The treatment of diabetes-both type 1 and type 2-for long hinges on painful insulin shots for patients or insulin infusion through mechanical pumps. In this context, scientists have long researched on creating artificial pancreatic beta cells with the help of synthetic materials that can mimic a glucose-metabolism system. This system holds great promise for improving the clinical outcomes in diabetics. A team of researchers at the University of North Carolina at Chapel Hill, a part of University of North Carolina Health Care System, have developed an artificial beta cells (A?Cs) that mimic the functions of pancreatic beta cells.

Considered as a highly patient-friendly option, these artificial beta cells can automate glucose-responsive insulin secretion into the bloodstream in response to a rise in glucose levels in patients. The experimental work was performed on diabetic mice and the study is published online in the journal Nature Chemical Biology on 30 October 2017. The smart therapeutics developed is useful for type 1 diabetes and some forms of type 2 diabetes as well.

Artificial Beta Cells Made with Smart Vesicles to Automate Insulin Secretion

The scientists injected diabetic mice lacking beta cells with insulin-loaded A?Cs once and found that these could normalize blood glucose levels in these rodents, for at least five days. With the vast incidence of diabetes in several developing and developed nations, the researchers have been investigating the use of synthetic cells in designing a robust insulin-delivery mechanism in small animals and humans.

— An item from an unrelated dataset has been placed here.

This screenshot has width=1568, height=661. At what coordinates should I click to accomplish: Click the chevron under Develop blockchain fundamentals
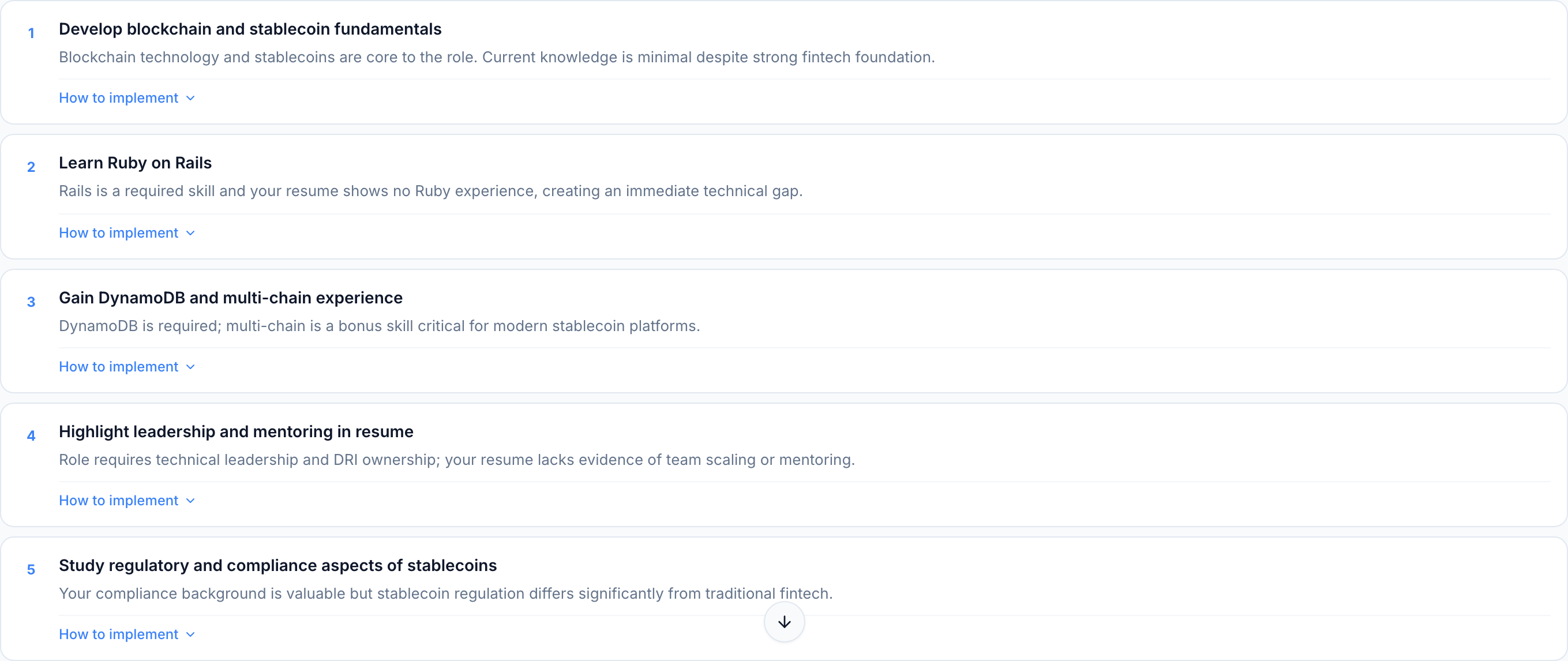tap(190, 98)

Current insulin treatments, either through pills or by making transplants of pancreatic cells, are either inefficient or costly and complicated. Notably, the precise control of blood glucose levels by automatic means is not possible with the currently available pills to control diabetes. To address this notable challenge, the researchers used a specially designed, insulin payload stuffed with vesicles, which chemically respond to a rise in glucose levels, automating the release of insulin as blood glucose levels rise.

Further preclinical research are planned for developing a robust and a painless insulin delivery mechanism using cell-free skin patches for treating patients with diabetes.